PROBLEM REQUIREMENTS: Reproduce every line of the material below, character for character.

(Interface element records)
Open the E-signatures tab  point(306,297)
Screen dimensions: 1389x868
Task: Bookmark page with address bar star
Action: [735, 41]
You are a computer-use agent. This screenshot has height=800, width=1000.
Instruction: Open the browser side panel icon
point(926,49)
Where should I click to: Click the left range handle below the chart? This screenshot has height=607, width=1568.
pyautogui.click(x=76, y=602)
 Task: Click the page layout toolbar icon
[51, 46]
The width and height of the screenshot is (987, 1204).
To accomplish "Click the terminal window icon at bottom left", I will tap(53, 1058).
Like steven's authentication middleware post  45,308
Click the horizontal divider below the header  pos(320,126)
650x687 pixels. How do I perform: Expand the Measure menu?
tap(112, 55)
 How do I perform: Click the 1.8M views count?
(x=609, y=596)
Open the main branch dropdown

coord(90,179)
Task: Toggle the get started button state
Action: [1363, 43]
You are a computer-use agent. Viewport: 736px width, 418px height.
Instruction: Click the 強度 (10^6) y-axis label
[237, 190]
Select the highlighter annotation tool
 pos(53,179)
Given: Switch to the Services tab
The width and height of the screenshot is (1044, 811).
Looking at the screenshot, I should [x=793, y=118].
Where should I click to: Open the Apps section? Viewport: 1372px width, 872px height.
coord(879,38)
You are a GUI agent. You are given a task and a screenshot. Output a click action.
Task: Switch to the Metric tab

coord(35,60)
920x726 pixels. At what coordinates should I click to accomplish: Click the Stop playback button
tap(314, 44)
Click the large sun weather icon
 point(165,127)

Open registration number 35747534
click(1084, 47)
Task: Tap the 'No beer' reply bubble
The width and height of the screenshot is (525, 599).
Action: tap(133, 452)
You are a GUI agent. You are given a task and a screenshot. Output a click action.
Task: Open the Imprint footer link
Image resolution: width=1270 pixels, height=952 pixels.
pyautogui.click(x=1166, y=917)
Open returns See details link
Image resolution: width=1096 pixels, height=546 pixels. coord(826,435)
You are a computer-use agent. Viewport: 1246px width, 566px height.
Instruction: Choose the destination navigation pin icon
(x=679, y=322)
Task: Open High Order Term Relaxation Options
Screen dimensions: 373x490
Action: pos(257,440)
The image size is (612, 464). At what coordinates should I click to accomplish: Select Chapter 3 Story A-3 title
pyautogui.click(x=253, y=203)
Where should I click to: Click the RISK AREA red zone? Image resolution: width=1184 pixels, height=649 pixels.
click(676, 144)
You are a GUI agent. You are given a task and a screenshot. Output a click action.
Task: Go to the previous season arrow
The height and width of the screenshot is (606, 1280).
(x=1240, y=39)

OUTPUT BELOW:
Open the E-signatures tab  point(306,297)
Screen dimensions: 1389x868
Task: Bookmark page with address bar star
Action: [735, 41]
You are a computer-use agent. This screenshot has height=800, width=1000.
Instruction: Open the browser side panel icon
point(926,49)
Where should I click to: Click the left range handle below the chart? This screenshot has height=607, width=1568.
pyautogui.click(x=76, y=602)
 Task: Click the page layout toolbar icon
[51, 46]
The width and height of the screenshot is (987, 1204).
To accomplish "Click the terminal window icon at bottom left", I will tap(53, 1058).
Like steven's authentication middleware post  45,308
Click the horizontal divider below the header  pos(320,126)
650x687 pixels. How do I perform: Expand the Measure menu?
tap(112, 55)
 How do I perform: Click the 1.8M views count?
(x=609, y=596)
Open the main branch dropdown

coord(90,179)
Task: Toggle the get started button state
Action: [1363, 43]
You are a computer-use agent. Viewport: 736px width, 418px height.
Instruction: Click the 強度 (10^6) y-axis label
[237, 190]
Select the highlighter annotation tool
 pos(53,179)
Given: Switch to the Services tab
The width and height of the screenshot is (1044, 811).
Looking at the screenshot, I should [x=793, y=118].
Where should I click to: Open the Apps section? Viewport: 1372px width, 872px height.
coord(879,38)
You are a GUI agent. You are given a task and a screenshot. Output a click action.
Task: Switch to the Metric tab

coord(35,60)
920x726 pixels. At what coordinates should I click to accomplish: Click the Stop playback button
tap(314, 44)
Click the large sun weather icon
 point(165,127)

Open registration number 35747534
click(1084, 47)
Task: Tap the 'No beer' reply bubble
The width and height of the screenshot is (525, 599).
Action: tap(133, 452)
You are a GUI agent. You are given a task and a screenshot. Output a click action.
Task: Open the Imprint footer link
Image resolution: width=1270 pixels, height=952 pixels.
pyautogui.click(x=1166, y=917)
Open returns See details link
Image resolution: width=1096 pixels, height=546 pixels. coord(826,435)
You are a computer-use agent. Viewport: 1246px width, 566px height.
Instruction: Choose the destination navigation pin icon
(x=679, y=322)
Task: Open High Order Term Relaxation Options
Screen dimensions: 373x490
Action: pos(257,440)
The image size is (612, 464). At what coordinates should I click to accomplish: Select Chapter 3 Story A-3 title
pyautogui.click(x=253, y=203)
Where should I click to: Click the RISK AREA red zone? Image resolution: width=1184 pixels, height=649 pixels.
click(676, 144)
You are a GUI agent. You are given a task and a screenshot. Output a click action.
Task: Go to the previous season arrow
The height and width of the screenshot is (606, 1280).
(x=1240, y=39)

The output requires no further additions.